King Street Crawl Madness
By Jacob Pumphrey.
When we landed in Sydney on Saturday afternoon the weather was terrible, cold, windy, sad and grey. Waking up Sunday morning, King Street was a completely different scene. Newtown was dressed in its Sunday best as we walked through those pain in the ass small streets - that I will never for the life of me understand why you would ever own a car if you lived on - and everything was looking pretty quiet.

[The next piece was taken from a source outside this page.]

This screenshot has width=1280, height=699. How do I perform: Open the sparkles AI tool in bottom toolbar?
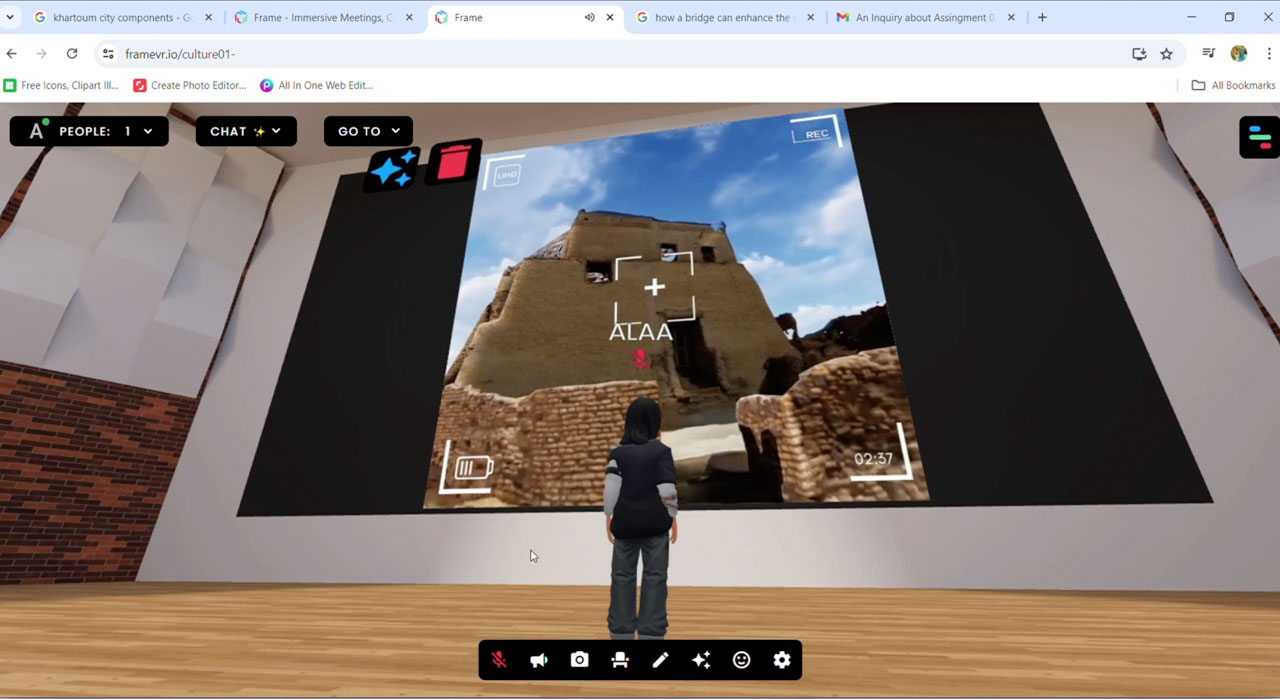coord(701,660)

The quiet did not last long – Pist Idiots rolled into our new shop (spoiler, 212 King Street Newtown will soon be the place to hang) around 11am for soundcheck and immediately what felt like every shop owner’s head snapped around at breakneck speed. Luckily for us a brief chat the day before with the owners (and very dangerously, our new neighbours) of Newtown’s iconic Clem’s Chicken shop – a simple smile, head nod, and a thumbs up later it turns out this was something they were all expecting. Our first ever King Street Crawl Pop-Up show was in full swing by 12:30pm and the punters wasted no time trying to put as sizeable a dent as possible into the free alcohol. After a solid run of crowd favourites, some half rehearsed iconic covers and a narrow brush with the boys in blue, we figured it was time to call it quits as it was clear no run of charming fast talk was going to save us a second time.

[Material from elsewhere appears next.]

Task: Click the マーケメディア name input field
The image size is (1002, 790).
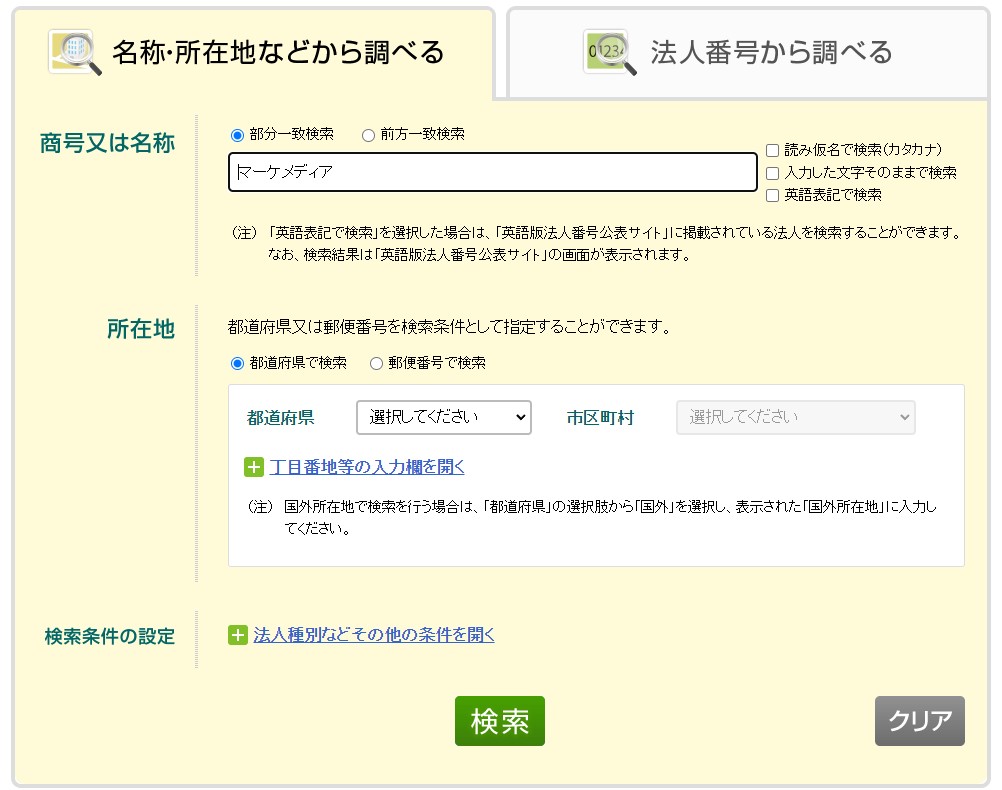Action: tap(492, 172)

With our first (and possibly the first?) event of the day done dusted it was onto the next one. We kicked everyone out the doors and down King Street to Kelly’s. This was my first time in the Irish pub but what seemed like a nice wholesome time escalated very quickly until I was mid-set staring at the back of our singer’s head trying to pinpoint just where the blood was coming from – he was ok, I think, I mean I helped him get ice on it and that generally fixes those things. I don’t know if the guys from Psyched As did it intentionally or completely by accident but it did seem to me that Brad and Millsy had set out to book just about every rowdy band and fan combo they possibly could. As the windows in the venue fogged for the 5th time that day, 100 took to them to tag their name across them and instantly wipe from history the 4 bands before them. The condensation had almost subsided when Shady Nasty kicked off and the venue packed out to the back – with all of the hype around these guys it was clear the inner west might have a new crowd favourite, people scrambled to the tops of tables and chairs to get a better vantage point and the crowd didn’t stop moving for the next half an hour. The completion of this set seemed to mark the culmination of the day and for a few hours following it seemed that almost everybody we knew went their own separate ways, meeting back up just in time to realise that every venue was closed and we should probably accept our fate.
King Street Crawl has definitely earned its title as one of the best free festivals in Sydney and, to be honest, it is well and truly deserved. I can’t really think of too many others in the country, so maybe they can just have that, too? There you have it, “King Street Crawl = best free music festival in the country” – as stated by 1st-time attendee with limited other free festival experience.